> [SELECTED EXCERPT]
┌──

Sleep timing and longitudinal weight gain in 4- and 5-year-old children.

Author information

1
Department of Pediatrics, University of Virginia, Charlottesville, VA, USA.

Abstract

BACKGROUND AND OBJECTIVE:

Short night-time sleep duration is a possible factor contributing to childhood obesity. Our objective was to evaluate associations between sleep timing (including bedtime and waketime) and weight gain in 4- to 5-year-old children.

METHODS:

We used cross-sectional and longitudinal regression analyses of a large, nationally representative sample of children from the Early Childhood Longitudinal Study-Birth Cohort. Data regarding the timing and duration of weekday sleep were assessed via parent questionnaire. Short sleep duration, late bedtime and early waketime were defined as those greater than one standard deviation from the mean for the group.

RESULTS:

Using linear regression adjusted for confounders, sleep duration at 4 and 5 years and bedtime at 5 years were linked to body mass index (BMI) z-score (P < 0.001). Odds of obesity were higher at 4 years for children sleeping <9.44 h nightly (adjusted odds ratio 1.35, confidence interval 1.02-1.78, P < 0.05) and at 5 years for children going to bed at 9:00 pm or later (1.49, 1.16-1.45, P < 0.01) or waking before 6:30 am (1.23, 1.01-15.51, P < 0.05). Assessed longitudinally, both short sleep duration (P < 0.05) and later bedtime at 4 years (P < 0.01) were associated with increases in BMI z-score between 4 and 5 years.

└──

> [ACTIVITY] Please answer from the sleep timing abstract: how were data on the timing and duration of weekday sleep collected?

> [AVAILABLE DATA]
┌──

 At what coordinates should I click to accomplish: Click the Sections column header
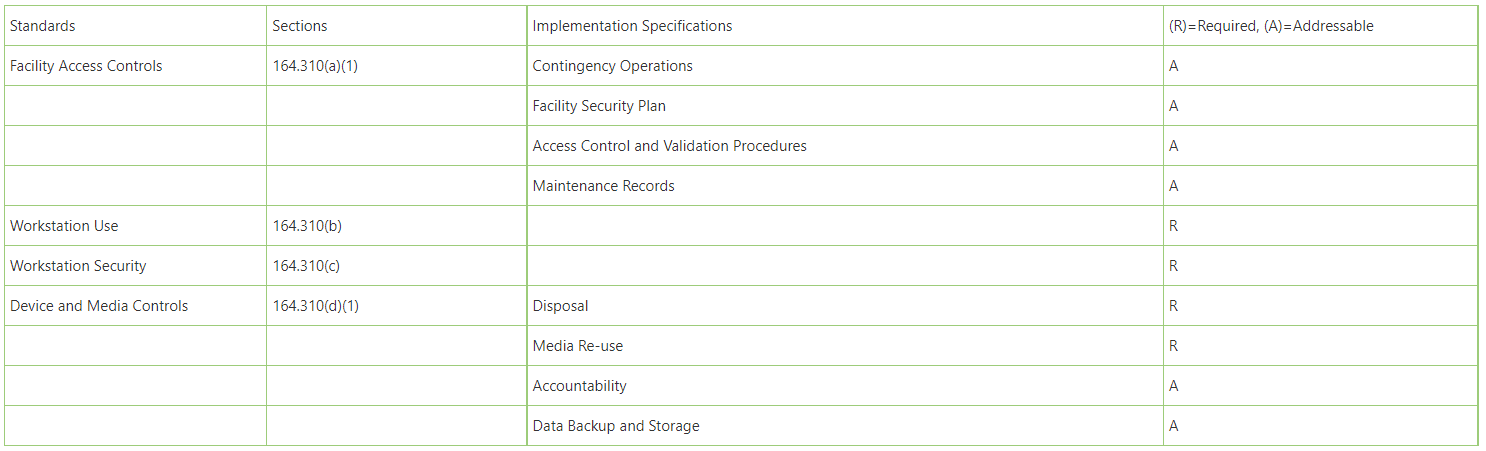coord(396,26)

└──
┌──

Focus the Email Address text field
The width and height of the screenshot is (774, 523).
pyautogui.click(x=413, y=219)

└──
┌──

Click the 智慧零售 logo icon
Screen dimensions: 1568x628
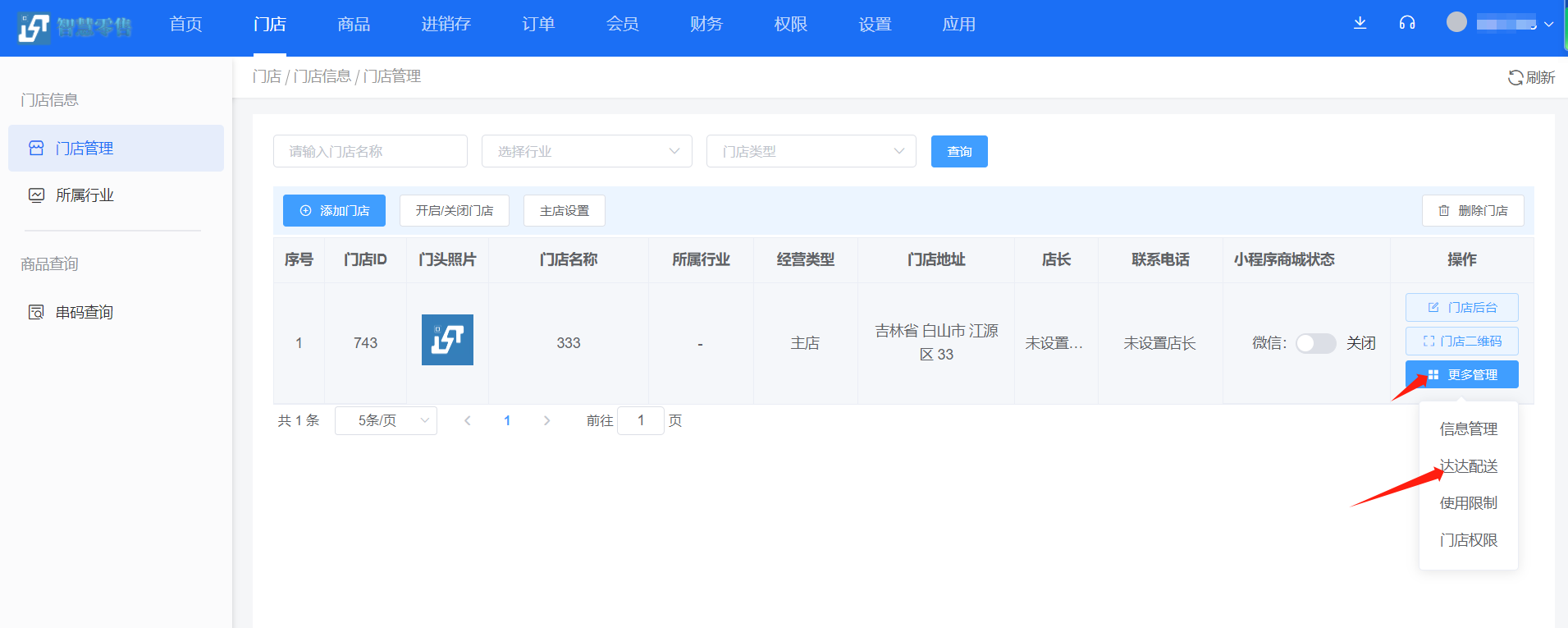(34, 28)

└──

> [TASK OUTPUT] Through a parent questionnaire.